Но с места не стронулся. Сидел, смотрел на неподвижный поплавок.
Рыба не клевала. Река засыпала. Заметно стемнело.
— Пошли?
— Да, — вздохнул Жалейка и поднялся. — Пошли.
Мы расстались с ним у палатки.
Укладываясь, я слышал, как за тополями, по дороге, протарахтела телега. Раздалось щелканье кнута, зычные крики: «Гэй! Давай! Туды-сюды! В хвост и в гриву!» Слышно было, как телега, набрав разгон, вкатилась на увал.
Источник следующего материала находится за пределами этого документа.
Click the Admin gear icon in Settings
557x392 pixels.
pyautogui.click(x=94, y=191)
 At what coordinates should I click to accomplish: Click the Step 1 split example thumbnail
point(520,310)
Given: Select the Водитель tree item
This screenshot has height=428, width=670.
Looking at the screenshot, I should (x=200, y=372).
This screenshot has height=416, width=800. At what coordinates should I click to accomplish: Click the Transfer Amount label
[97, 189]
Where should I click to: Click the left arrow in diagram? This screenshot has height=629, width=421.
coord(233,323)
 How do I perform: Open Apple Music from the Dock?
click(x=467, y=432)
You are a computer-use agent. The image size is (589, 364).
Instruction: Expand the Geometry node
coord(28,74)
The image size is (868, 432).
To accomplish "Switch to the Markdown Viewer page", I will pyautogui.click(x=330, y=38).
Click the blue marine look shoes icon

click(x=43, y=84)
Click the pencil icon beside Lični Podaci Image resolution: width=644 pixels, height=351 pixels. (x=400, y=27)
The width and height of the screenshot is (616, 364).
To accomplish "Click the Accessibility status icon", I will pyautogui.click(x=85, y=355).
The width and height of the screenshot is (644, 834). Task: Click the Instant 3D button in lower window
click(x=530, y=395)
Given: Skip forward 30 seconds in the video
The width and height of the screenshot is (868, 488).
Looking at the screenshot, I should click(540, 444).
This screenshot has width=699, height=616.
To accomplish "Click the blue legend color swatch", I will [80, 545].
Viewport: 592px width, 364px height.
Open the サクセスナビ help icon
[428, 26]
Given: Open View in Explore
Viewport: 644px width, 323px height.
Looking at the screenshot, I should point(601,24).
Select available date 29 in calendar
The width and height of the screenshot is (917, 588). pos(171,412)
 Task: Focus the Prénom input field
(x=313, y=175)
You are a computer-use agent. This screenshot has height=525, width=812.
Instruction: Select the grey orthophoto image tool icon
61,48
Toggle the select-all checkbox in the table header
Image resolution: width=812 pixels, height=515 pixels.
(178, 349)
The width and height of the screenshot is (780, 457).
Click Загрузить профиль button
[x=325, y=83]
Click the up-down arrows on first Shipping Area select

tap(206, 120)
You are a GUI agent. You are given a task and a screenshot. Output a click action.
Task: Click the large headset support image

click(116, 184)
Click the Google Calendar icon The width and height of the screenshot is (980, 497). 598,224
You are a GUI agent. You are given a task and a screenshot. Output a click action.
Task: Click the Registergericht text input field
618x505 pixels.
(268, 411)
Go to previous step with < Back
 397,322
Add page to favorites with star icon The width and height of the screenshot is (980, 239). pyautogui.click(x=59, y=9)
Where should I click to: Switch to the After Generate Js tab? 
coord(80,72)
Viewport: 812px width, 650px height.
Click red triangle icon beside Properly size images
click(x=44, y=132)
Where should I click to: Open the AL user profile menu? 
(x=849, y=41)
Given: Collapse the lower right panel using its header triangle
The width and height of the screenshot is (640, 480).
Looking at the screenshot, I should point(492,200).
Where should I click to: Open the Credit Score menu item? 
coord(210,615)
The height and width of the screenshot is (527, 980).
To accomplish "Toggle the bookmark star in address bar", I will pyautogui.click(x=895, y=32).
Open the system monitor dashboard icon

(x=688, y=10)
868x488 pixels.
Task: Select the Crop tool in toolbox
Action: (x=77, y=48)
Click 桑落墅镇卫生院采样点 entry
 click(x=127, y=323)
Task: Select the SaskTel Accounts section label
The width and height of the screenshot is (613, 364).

Потом стук колес стал удаляться, затихать, затихать, пока не растворился в поздних летних сумерках.
Сам я не слышал и не видел, только бабушка рассказывала, что жалейка — это пастушеская дудочка из коровьего рога или тростника. Звук у нее пронзительный и печальный, хватающий за сердце. Но пастухи всегда наигрывали на ней веселые-веселые напевы.